Bana fakirliğin resmini çizebilir misin? Sorusunun cevabı niteliğindeki bu düşündüren ve etkileyen çalışmayı, sokak sanatçısı Kevin Lee’nin eseriyle görüyoruz. Çalışmanın Adı, “Yoksulluğun Görünmezliği”, dünyanın adaletsiz tarafının ve gariplerin görünmez tarafını resmetmiş sanatçı. 
Fakirin fukaranın halinden daha çok anlayıp, milletçe daha çok dayanışmamız gereken günlerden geçerken; ailemiz, komşularımız, akrabalarımız veya arkadaşlarımız içerisinde yoksulluğun bu görünmez yüzü sebebiyle mağrur fakat ihtiyaç sahibi kişilerin olabileceğini unutmamak gerekir.
Parasından başka hiçbir şeyi olmayan kişinin aslında en yoksul, parası olmasa da gönlü güzel kişinin, ruh zengini kişi olduğu gerçeğini de belirtmek isterim.
Zengin ile yoksula maddi değerler manzumesinde kıyas biçildiği yaşlı dünyamızın, sözüm ona dört başı mamur bir adaleti de yoktur. 
Dünya nüfusunun %1’lik dilimine tekabül eden en zenginlerin maddi gelirlerin %99 ‘una, geriye kalan % 99’un ise dünyanın bütün maddi gelirlerinden geriye kalan % 1’e sahip olduğu bir yerde, adalet vardır denilemez. 
Adalet tecellisinin yarına kalsa da kimsenin yanına kalmayacağı bir dünyada, yine de adalet noktasında zengin ile fakirin hukuku mühimdir.

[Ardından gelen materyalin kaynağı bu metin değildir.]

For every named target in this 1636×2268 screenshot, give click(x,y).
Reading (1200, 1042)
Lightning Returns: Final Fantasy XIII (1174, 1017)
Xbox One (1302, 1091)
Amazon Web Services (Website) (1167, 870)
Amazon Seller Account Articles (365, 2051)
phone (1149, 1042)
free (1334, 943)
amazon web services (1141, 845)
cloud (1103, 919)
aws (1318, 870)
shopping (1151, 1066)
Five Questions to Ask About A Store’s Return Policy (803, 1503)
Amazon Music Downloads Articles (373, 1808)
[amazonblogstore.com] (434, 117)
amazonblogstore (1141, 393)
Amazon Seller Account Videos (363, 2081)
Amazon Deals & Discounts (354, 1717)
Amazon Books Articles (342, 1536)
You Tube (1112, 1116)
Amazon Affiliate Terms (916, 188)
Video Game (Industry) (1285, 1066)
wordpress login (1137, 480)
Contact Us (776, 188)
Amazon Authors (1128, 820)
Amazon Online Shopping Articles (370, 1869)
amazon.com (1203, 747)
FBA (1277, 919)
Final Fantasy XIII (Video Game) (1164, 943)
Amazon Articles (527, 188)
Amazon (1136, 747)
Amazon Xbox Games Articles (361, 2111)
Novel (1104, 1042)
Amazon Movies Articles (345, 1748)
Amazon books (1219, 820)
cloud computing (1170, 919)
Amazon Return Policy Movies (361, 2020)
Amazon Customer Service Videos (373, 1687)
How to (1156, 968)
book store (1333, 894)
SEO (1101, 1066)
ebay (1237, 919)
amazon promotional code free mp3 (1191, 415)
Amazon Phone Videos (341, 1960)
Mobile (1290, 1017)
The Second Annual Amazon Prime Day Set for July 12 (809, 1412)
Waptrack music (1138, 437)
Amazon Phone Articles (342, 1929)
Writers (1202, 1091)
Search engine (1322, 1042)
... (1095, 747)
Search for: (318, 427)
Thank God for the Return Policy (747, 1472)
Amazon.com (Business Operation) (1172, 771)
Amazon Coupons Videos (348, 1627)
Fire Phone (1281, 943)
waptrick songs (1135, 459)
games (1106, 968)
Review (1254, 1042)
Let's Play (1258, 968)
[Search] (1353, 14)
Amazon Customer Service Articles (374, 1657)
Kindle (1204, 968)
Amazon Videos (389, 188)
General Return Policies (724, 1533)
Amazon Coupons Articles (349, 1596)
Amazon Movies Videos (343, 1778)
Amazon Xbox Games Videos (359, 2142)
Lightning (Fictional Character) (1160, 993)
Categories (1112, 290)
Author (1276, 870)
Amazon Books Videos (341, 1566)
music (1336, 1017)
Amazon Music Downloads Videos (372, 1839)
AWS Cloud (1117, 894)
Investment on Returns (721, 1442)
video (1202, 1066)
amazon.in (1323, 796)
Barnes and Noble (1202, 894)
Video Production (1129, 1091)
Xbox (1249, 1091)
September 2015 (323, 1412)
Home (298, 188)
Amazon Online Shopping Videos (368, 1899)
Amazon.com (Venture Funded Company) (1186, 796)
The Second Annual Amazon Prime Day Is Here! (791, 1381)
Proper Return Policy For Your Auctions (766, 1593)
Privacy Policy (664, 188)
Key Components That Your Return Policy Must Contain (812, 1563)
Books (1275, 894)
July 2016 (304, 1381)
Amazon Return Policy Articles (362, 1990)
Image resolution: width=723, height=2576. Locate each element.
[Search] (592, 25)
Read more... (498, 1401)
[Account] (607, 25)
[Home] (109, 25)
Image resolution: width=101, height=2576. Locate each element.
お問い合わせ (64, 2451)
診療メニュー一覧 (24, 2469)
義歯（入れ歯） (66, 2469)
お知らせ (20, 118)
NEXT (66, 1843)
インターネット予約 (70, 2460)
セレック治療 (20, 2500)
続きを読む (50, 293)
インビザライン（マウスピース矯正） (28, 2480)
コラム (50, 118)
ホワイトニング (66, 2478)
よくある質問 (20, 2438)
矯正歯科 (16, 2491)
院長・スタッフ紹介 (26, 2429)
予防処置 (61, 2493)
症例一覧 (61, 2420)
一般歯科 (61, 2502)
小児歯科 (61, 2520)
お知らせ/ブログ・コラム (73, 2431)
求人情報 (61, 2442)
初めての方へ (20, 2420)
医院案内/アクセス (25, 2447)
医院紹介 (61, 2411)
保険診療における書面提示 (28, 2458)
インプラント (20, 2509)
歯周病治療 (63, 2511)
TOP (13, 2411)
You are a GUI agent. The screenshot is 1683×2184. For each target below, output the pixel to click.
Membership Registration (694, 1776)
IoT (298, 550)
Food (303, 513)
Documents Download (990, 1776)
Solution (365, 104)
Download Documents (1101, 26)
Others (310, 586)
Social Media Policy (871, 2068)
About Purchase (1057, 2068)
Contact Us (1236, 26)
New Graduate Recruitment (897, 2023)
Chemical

Maddi yoksulluk utanılacak bir hal midir? Kesinlikle değildir. Asıl sorun etik değer noksanlığı ve ahlaki yoksulluktur. İnsanlığın ortak etik değerlerinden uzak, inanışının gereği olan manevi değerlerden yoksun bireylerin gitgide insan vasfının dışına çıktığı ve sonunda güce tapan, güçlünün yanında / haklının karşısında duran tiplere dönüştüğü gerçeğini de unutmayalım.
Gelelim “insan” özellikleri taşıyan fakat maddi ihtiyaç sahibi yoksullara. Yani garip, gurebaya…
Bizim kültürümüzde yoksulların ortak özellikleri görünmez olmaktır. Görünmez bir hayat tercih ederler. Kimseler bilmesin, görmesin isterler maddi yoksunluklarını…
Yoksulluğun getirdiği dramlara neticesinde gururuna yediremeyip vatanını yurdunu terk eden, hatta canına bile kıyan görülür bizde. 
Okula gönderdiği yavrusunun ihtiyaçlarını karşılayamayan, tenceresinde aşı kaynamayan, bacasında dumanı tütmeyen bir ailenin yoksulluklarını çevrelerinden gizlemek için görünmez bir tavır sergilemesi olağandır ve insan psikolojisi ile açıklanabilir.
Bununla birlikte yiyip içtiklerini ve yaşam standartlarını türlü edepsizliklerle insanların gözüne sokarak yaşayan sözüm ona “zengin” zümrenin tavırlarının adab-ı muaşeretteki karşılığı ise görgüsüzlüktür. Bu kişiler zengin ise de, fakirdir. Hem de “ruh” fakiri. 
Tersine Sorular ¿ 
İhtiyaç duyduğu eşyayı alamayacak parası olmayan kişiye fakir diyoruz, parası olduğu halde ihtiyaç duyduğu insani his ve haysiyetleri satın alamayan kişilere ne deriz ¿
“Zengin isen ya bey derler ya paşa, fukara isen abdal derler ya cingan haşa !… ” diyen bozkırın tezenesi Neşet Ertaş’ın “ayaklarınızın turabıyım” diyerek, gariplerin yoldaşı olması ne büyük bir zenginliktir ¿
Vesselam.
Şimdi kimin zengin, kimin fakir olduğunu bilemediğimiz dünyamızda sofrasında bir kap bile yemeği olmayan kardeşlerini görmezden gelme.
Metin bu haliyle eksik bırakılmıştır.